信州名匠会会長・信州大学工学部 土本 俊和

私が東京で建築を学んでいた1980年代、都心を活動の拠点として全国を股にかけて活躍する建築家が目立っていました。そのような中、1980年代の後半に、小布施町が建築関係の雑誌で紹介され、長野市立博物館が日本建築学会賞を受けました。その後、信州で実際に町や建物を見て、学生の胸に届いたのは、地域に根ざした建築活動がより深い内容を生むに至るということでした。

「地域に根ざした」というこの活動は、小布施のまちづくりのようにより綿密で持続的ないとなみを促す原動力であり、長野市立博物館のようにそれぞれの地域により善く適合した作品を生み出す原動力であったのでしょう。そればかりでなく、この活動は、人々のつながりを地域で育んでいくいとなみであったのです。

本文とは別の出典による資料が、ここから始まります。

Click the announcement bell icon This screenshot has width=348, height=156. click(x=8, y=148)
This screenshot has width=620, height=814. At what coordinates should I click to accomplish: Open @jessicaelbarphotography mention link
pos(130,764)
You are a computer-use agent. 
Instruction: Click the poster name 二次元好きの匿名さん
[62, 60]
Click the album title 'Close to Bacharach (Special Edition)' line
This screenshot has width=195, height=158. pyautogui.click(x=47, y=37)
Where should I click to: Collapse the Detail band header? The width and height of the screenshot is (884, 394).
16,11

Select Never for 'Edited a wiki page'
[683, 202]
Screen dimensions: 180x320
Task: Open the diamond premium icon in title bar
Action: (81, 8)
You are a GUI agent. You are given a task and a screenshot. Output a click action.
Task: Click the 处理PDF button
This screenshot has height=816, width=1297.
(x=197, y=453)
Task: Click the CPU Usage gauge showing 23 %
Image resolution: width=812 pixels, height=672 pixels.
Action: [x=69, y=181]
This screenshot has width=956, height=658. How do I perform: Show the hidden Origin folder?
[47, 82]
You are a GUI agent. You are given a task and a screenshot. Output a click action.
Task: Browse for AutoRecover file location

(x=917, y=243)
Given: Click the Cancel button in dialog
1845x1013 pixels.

縁あって1993年の春に信州大学に赴任してから、建築設計製図第5の授業で、宮本忠長先生の薫陶を直に受ける機会に恵まれました。学生に対するやさしい眼差しから、若い人たちをゆっくりと育んでいこうとする姿勢がうかがわれました。また、その後も縁あって、信州名匠会の活動にも参加する機会に恵まれました。この活動にも、このまなざしと同様のまなざしがありました。

地域に根ざした活動とはいえ、この活動は、地域のみに閉じていたのではなかったのです。全国に、全世界に、メッセージが積極的に投げかけられていました。そのメッセージの核は、建築のよりよい姿が、個人の幸福を約束する、と同時に、みんなの幸福を約束する、というものであった、と理解することができるのではないでしょうか。特に建築に携わる者にとっては、建築のよりよい姿に積極的に関わっていくことが、自己実現への道程であり、自らとみんなの幸福につながる、というものであったと理解することができるのではないでしょうか。

個に根ざし、地域に根ざしながら、広く長く、世界のよりよい姿を見ようとする姿勢は、とりわけ若い人たちのこれからの生き方の指針になることでしょう。

 

 

宮本忠長先生の想いを胸に

信州名匠会 副会長
株式会社降幡建築設計事務所 降幡 廣信

平成28年3月29日、宮本忠長先生のお別れの会は、私の心に深い感銘を残してくださった。その時のことが今も鮮明に心に残って、忘れられません。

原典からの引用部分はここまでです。